The visitor observed his host's agitation with satisfaction; he went on with his share of the talking with more confidence.
“What am I to go on about?” he asked. “Imagine me, Alexey Ivanovitch—a broken man,—not simply broken, but gone at the root, as it were; a man forced to change his whole manner of living, after twenty years of married life, wandering about the dusty roads without an object,—mind lost—almost oblivious of his own self,—and yet, as it were, taking some sort of intoxicated delight in his loneliness! Isn't it natural that if I should, at such a moment of self-forgetfulness come across a friend—even a dear friend, I might prefer to avoid him for that moment? and isn't it equally natural that at another moment I should long to see and speak with some one who has been an eye-witness of, or a partaker, so to speak, in my never-to-be-recalled past? and to rush—not only in the day, but at night, if it so happens,—to rush to the embrace of such a man?—yes, even if one has to wake him up at three in the morning to do it! I was wrong in my time, not in my estimate of my friend, though, for at this moment I feel the full rapture of success; my rash action has been successful: I have found sympathy! As for the time of night, I confess I thought it was not twelve yet! You see, one sups of grief, and it intoxicates one,—at least, not grief, exactly, it's more the condition of mind—the new state of things that affects me.”

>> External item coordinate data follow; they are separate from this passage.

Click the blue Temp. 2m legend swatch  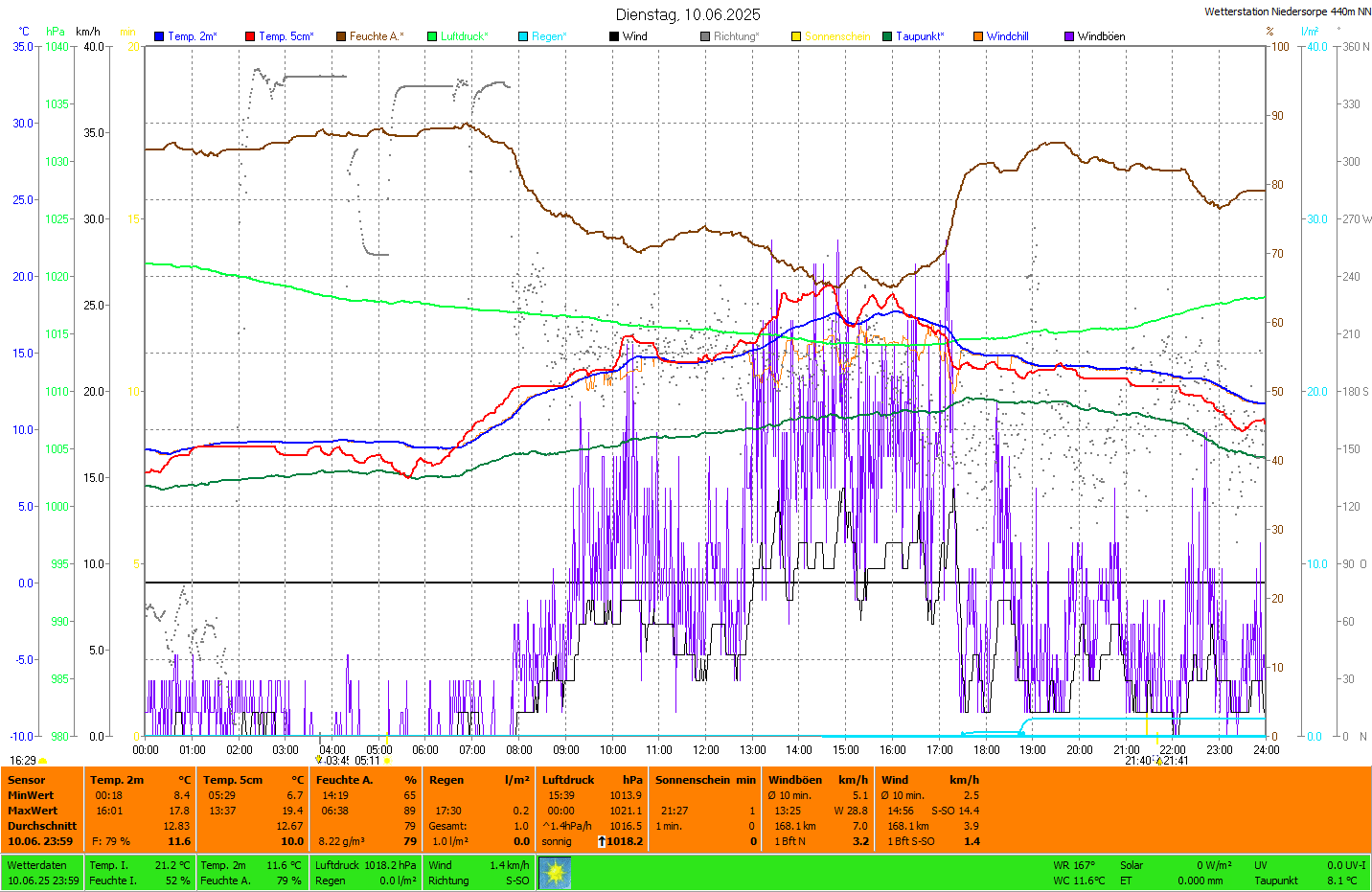[x=159, y=36]
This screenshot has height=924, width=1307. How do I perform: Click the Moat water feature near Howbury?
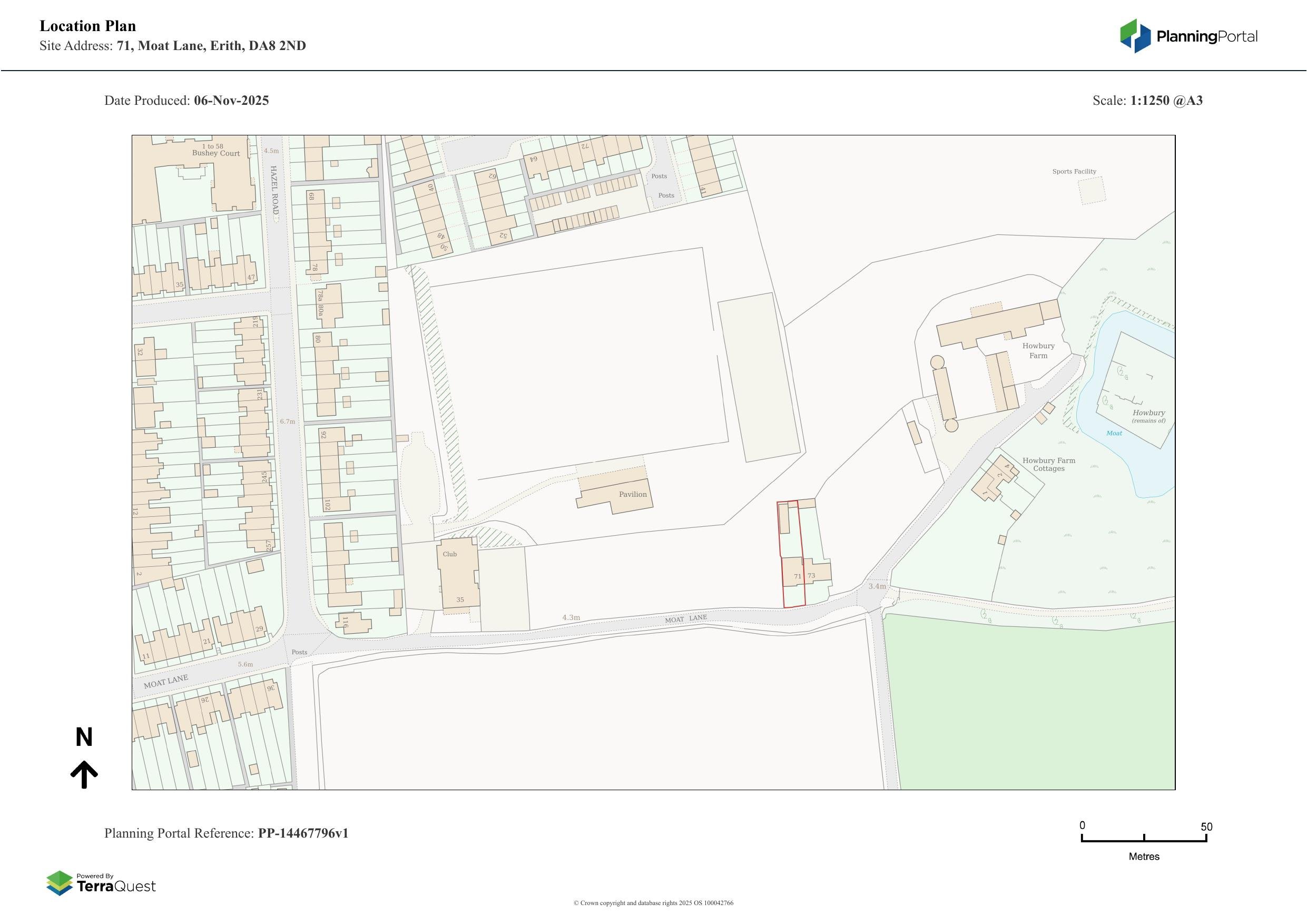(1114, 433)
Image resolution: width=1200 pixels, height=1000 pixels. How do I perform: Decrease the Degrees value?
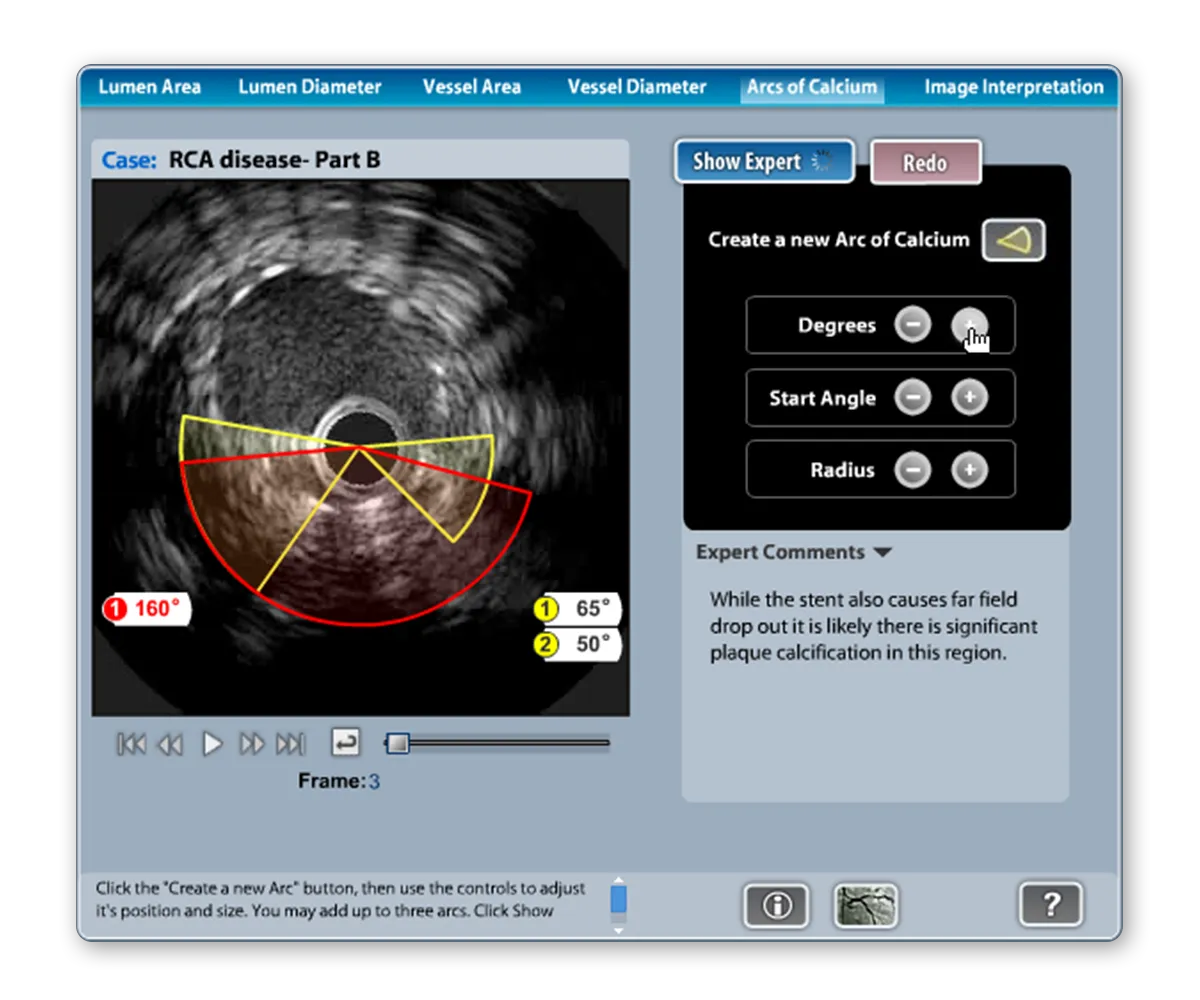click(912, 325)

“Dear me, how oddly you express yourself!” said Velchaninoff, rising from his seat once more, and becoming quite serious again.
“Oddly, do I? Perhaps.”
“Look here: are you joking?”
“Joking!” cried Pavel Pavlovitch, in shocked surprise; “joking—at the very moment when I am telling you of——”
“Oh—be quiet about that! for goodness sake.”
Velchaninoff started off on his journey up and down the room again.
So matters stood for five minutes or so: the visitor seemed inclined to rise from his chair, but Velchaninoff bade him sit still, and Pavel Pavlovitch obediently flopped into his seat again.
“How changed you are!” said the host at last, stopping in front of the other chair, as though suddenly struck with the idea; “fearfully changed!”